The refusal to allow an application for a transcript is a derogation from the principle of open justice. The court will be assisted from para 28 of the judgment of Haddon-Cave LJ in Moss v Information Commissioner [2020] EWCA Civ 580 (15 May 2020) in which the court of appeal cites a case warning “against the erosion of open justice” explaining: “This is the reason it is so important not to forget why proceedings are required to be subjected to the full glare of a public hearing. It is necessary because the public nature of proceedings deters inappropriate behaviour on the part of the court. It also maintains the public’s confidence in the administration of justice. It enables the public to know that justice is being administered impartially…Any interference with the public nature of court proceedings is therefore to be avoided unless justice requires it.”

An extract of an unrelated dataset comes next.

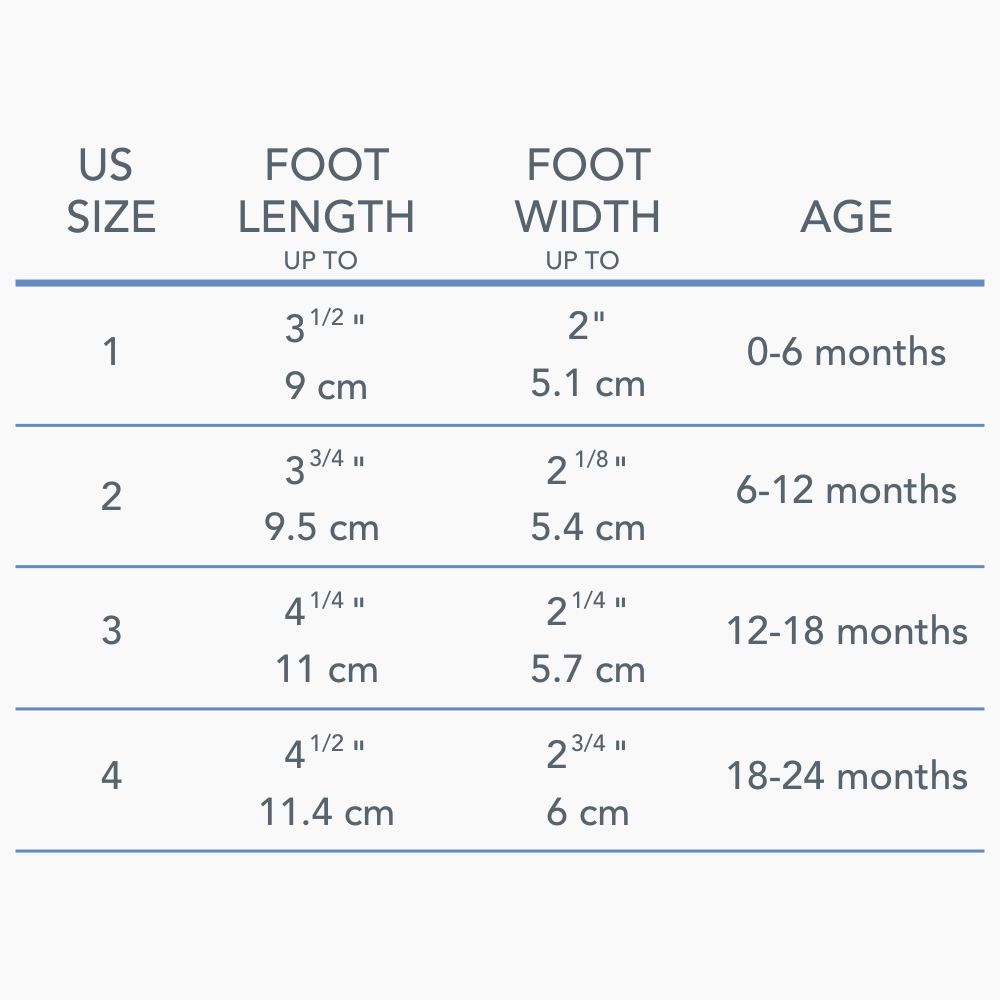Click UP TO label under FOOT LENGTH
This screenshot has width=1000, height=1000.
click(x=320, y=261)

Given what I have written above I consider that the decision of the court to refuse my request for a transcript is irrational. And is in fact so unreasonable that no reasonable public authority could have made it.
I also consider the refusal of the request breaches the Human Rights Act, namely my article 10 to receive and impart information.
For the reasons set out in paragraph 10 and 11 I put the court on notice that if my request continues to be denied without lawful justification then a pre-action letter for judicial review will be issued. I would be grateful if you could advise of the appropriate person and an address of someone who is able to receive service.
I wholly reserve my position on costs in this regard.
Yours sincerely, Daniel Cloake
Lo and behold, after a significant amount of work done by this unfunded blog, the court backed down.
His Honour thanks you again for your latest message. The Court is pleased to note that, although it was never suggested that it had been stated by you that you were the holder of a Press Card , it is now understood why the standard request for one to be produced was made in the context of the Application having been made not by, ” a Member of the Public ” but by a “Journalist”. ( it was , hopefully reasonably, assumed that this was the case where an application was being justified on the basis that it was “for the purpose of Journalism “)
We are sure that you will understand why Applications such as these should always be carefully scrutinised, whether merely for a transcript of an adjourned hearing or not. It is after all not the case that such Applications are simply automatically granted otherwise Judicial Approval would not be required.
The Court is pleased to confirm now that , having taken the care required, it is satisfied that your request can be granted and no doubt you will receive a quote of cost for your consideration.
Indeed I did receive a quote and subsequently the transcript.
But all in all a painful process. Most members of the public would have given up after the first e-mail (which in retrospect may have been a sensible proposition).
A very recent request for a transcript from Southwark Crown Court, involving the FCA as the prosecuting authority, resulted in the court’s ‘Executive officer” asking:
Good afternoon,
We apologise for the delay. We are still processing this item. Is there a particular reason why this request is being asked for?
Best,
My response of “Yes, I’m interested in what happened at the hearing” was considered sufficient for the application to be approved. It’s not known why the question was being asked in the first place.